17–18 December, 2018
LT 308, Huxley Building, Department of Computing, Imperial College London
| 10:00-10:30 | Vasco Vasconcelos - Label Dependent Session Types |
| 10:30-11:00 | Francisco Ferreira - Engineering the Meta-Theory of Session Types |
| 11:00-11:30 | Coffee break |
| 11:30-12:00 | Mariangiola Dezani - Global Types with Internal Delegation |
| 12:00-12:30 | Laura Bocchi - Time-sensitive protocols design and implementation |
| 12:30-13:30 | Lunch |
| 13:30-14:00 | Simon Castellan - Two sides of the same coin: Session Types and Game Semantics |
| 14:00-14:30 | Nobuko Yoshida - On Polymorphic Sessions and Functions |
| 14:30-15:00 | Wen Kokke - Rusty Variation: Deadlock-free sessions with failure in Rust |
| 15:00-15:30 | Coffee break |
| 15:30-16:00 | David Castro - Algebraic Multiparty Protocol Programming |
| 16:00-16:30 | Dominic Orchard - Expressive Session Types via Graded Modal Types |
| 16:30-16:40 | Short break |
| 16:40-17:00 | Simon Gay - Multiparty Session Types for Safe Runtime Adaptation in an Actor Language |
| 17:00-17:30 | Stefano Lande - Design and verification of Bitcoin smart contracts with BitML |
| 18:30- | Dinner at Jakobs |
| 9:45-10:15 | Alceste Scalas - Effpi: concurrent programming with dependent behavioural types |
| 10:15-10:45 | Rumyana Neykova - A Session Type Provider: Compile-time API Generation for Distributed Protocols with Interaction Refinements in F# |
| 10:45-11:00 | Nicholas Ng - Type-safe interactive web services generation from Scribble |
| 11:00-11:30 | Coffee break |
| 11:30-12:00 | Julien Lange - An empirical study of message passing concurrency in Go projects |
| 12:00-12:30 | Sung-Shik Jongmans - Distributed Programming using Role-Parametric Session Types in Go |
| 12:30-13:00 | Status report |
| 13:00-14:00 | Lunch |
| 14:00-15:30 | Advisory board meeting (only industry partners and advisory board members) |
Session types have emerged as a typing discipline for communication protocols. Existing calculi with session types come with many different communication primitives that combine communication with the introduction or elimination of the transmitted value. We present a foundational session type calculus with a lightweight operational semantics. It fully decouples communication from the introduction and elimination of data and thus comes with a single communication reduction, namely the rendezvous between send and receive. We achieve this decoupling by introducing label dependent session types, a minimalist dependent session type system. The system is sufficiently powerful to simulate existing functional session type systems. The new calculus also enables the construction of a more flexible gradual session type system. It improves over previous work by enabling the less precisely typed side to rely solely on the send and receive communication primitives.

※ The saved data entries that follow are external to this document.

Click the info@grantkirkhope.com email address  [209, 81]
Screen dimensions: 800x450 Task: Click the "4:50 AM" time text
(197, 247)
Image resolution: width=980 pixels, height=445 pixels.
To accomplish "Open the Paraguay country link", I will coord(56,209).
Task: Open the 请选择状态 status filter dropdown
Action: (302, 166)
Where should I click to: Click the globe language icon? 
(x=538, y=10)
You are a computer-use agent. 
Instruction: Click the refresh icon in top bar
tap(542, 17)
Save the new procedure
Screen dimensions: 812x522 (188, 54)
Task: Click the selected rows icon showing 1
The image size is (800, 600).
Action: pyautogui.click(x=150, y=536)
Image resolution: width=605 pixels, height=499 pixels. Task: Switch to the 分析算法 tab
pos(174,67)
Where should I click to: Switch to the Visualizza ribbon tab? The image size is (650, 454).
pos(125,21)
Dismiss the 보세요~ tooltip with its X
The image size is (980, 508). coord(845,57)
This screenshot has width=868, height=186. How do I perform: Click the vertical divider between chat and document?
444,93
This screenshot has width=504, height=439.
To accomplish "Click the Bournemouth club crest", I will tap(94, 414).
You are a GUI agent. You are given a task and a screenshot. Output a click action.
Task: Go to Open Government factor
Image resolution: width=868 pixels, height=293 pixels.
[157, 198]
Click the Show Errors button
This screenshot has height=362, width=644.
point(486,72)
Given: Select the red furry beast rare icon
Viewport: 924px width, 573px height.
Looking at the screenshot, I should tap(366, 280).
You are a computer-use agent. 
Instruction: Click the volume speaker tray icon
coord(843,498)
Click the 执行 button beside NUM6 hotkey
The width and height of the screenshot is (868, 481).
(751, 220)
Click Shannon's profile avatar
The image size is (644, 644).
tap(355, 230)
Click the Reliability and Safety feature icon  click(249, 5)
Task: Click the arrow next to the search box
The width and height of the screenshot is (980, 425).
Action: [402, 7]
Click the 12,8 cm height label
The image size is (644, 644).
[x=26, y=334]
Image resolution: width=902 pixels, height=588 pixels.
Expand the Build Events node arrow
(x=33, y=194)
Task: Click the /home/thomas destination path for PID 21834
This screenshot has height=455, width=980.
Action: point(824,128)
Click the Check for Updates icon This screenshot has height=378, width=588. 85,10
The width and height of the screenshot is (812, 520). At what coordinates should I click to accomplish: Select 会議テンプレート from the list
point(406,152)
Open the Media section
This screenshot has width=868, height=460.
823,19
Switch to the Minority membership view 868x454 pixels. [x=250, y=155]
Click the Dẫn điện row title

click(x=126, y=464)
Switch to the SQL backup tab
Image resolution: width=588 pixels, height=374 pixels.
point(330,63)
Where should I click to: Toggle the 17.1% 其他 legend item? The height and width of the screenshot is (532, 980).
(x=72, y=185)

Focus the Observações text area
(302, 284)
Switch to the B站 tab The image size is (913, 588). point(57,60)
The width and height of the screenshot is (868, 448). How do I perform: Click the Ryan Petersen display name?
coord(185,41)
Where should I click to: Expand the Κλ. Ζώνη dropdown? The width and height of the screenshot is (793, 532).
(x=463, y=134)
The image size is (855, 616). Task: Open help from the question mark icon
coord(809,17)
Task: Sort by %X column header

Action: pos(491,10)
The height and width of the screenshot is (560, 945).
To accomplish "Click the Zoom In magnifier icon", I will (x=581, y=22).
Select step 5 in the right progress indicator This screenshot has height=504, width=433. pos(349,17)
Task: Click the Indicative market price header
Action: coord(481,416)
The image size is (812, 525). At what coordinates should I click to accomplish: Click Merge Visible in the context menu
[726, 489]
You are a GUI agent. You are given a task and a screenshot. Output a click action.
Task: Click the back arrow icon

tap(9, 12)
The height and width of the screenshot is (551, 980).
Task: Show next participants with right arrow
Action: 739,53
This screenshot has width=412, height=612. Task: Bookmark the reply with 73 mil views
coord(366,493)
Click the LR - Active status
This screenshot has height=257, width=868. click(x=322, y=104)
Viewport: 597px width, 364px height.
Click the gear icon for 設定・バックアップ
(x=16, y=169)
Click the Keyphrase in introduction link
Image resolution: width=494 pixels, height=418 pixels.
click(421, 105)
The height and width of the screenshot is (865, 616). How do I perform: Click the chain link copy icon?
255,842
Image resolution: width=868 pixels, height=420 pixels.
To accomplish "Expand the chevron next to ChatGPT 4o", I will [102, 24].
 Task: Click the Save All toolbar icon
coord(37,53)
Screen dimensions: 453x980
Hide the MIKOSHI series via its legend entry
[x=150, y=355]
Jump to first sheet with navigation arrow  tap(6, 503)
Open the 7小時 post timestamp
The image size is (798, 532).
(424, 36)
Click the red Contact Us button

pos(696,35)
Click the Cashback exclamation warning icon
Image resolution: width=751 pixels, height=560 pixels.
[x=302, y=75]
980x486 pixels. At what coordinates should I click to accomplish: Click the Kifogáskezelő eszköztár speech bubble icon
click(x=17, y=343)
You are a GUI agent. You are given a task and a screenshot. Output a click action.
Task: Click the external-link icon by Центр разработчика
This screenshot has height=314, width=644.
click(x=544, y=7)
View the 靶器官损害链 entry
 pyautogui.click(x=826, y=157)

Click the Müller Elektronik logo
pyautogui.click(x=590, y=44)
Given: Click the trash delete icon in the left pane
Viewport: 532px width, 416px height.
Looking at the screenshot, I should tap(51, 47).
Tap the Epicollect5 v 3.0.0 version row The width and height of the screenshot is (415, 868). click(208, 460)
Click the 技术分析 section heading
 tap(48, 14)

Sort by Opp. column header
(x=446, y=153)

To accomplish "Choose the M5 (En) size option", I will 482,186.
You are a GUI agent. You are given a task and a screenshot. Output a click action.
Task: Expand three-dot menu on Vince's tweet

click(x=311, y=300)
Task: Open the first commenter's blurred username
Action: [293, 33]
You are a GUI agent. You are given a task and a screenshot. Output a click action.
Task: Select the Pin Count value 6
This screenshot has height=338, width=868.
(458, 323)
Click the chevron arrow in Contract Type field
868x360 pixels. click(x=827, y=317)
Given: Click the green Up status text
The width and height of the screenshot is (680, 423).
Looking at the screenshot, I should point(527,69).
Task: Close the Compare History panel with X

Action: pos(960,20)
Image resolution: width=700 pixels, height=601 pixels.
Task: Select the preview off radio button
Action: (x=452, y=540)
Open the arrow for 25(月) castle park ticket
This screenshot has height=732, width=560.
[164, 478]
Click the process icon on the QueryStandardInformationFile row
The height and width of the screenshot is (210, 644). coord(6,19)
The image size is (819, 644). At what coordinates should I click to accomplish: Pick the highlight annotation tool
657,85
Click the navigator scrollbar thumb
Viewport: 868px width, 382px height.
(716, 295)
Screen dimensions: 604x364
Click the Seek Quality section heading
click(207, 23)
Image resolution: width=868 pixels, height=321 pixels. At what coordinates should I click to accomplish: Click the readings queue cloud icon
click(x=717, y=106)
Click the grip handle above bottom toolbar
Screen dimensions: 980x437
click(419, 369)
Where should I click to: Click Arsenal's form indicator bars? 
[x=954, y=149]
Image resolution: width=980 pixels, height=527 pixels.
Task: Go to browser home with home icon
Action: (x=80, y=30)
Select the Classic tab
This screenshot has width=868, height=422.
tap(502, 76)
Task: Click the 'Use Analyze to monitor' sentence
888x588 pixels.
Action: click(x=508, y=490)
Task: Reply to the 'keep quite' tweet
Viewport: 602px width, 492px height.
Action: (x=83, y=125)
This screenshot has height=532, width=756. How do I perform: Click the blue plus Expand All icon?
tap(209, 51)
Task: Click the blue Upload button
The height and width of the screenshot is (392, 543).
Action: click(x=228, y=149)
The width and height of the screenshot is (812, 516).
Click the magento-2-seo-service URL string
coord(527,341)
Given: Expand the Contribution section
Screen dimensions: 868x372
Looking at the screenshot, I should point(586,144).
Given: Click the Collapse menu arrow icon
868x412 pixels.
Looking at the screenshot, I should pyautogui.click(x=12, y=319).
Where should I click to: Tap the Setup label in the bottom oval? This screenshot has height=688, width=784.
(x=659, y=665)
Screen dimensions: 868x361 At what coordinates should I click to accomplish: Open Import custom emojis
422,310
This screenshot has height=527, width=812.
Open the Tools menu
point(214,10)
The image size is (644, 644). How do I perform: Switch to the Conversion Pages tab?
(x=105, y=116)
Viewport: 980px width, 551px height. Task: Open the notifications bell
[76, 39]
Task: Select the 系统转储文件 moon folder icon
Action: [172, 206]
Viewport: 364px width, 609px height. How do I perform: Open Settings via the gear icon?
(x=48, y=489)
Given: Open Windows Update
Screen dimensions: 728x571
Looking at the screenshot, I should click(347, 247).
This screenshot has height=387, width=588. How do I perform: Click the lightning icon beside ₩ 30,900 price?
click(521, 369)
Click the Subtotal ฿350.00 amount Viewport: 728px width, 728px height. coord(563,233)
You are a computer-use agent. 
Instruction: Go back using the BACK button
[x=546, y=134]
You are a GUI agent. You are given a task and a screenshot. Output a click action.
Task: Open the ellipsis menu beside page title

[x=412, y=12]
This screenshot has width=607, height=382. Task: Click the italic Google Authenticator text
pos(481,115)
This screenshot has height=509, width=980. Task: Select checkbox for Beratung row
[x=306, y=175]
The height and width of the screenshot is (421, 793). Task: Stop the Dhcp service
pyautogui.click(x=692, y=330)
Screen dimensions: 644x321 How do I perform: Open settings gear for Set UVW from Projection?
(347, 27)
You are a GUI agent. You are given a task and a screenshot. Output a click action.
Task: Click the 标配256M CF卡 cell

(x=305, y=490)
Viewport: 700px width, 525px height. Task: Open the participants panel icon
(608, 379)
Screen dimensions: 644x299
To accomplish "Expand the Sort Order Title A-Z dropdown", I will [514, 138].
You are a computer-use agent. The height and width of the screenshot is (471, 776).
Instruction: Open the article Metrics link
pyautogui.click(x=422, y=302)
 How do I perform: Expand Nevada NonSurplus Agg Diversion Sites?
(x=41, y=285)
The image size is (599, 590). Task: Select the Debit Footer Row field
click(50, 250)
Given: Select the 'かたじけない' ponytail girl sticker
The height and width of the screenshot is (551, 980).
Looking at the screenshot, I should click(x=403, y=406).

[Joint work with Peter Thiemann]
Formal proofs of the meta-theory of programming calculi are important tools to develop a trust-worthy theoretical base. The meta-theory of systems with session types is delicate and error prone. I will talk about an approach to mechanise such proofs in the Coq proof assistant. In particular, I want to discuss some subtle aspects around the adequacy around a particular choice of representation.
This paper investigates a new form of delegation for multiparty session calculi. Usually, delegation allows a session participant to appoint a participant in another session to act on her behalf.This means that delegation is inherently an inter-session mechanism, which requires session interleaving. Hence delegation falls outside the descriptive power of global types, which specify single sessions. As a consequence, properties such as deadlock-freedom or lock-freedom are difficult to ensure in the presence of delegation. Here we adopt a different view of delegation, by allowing participants to delegate tasks to each other within the same multiparty session. This way, delegation occurs within a single session (internal delegation) and may be captured by its global type. To increase flexibility in the use of delegation, our calculus uses connecting communications, which allow optional participants in the branches of choices. By these means, we are able to express conditional delegation. We present a session type system based on global types with internal delegation, and show that it ensures the usual safety properties of multiparty sessions, together with a progress property.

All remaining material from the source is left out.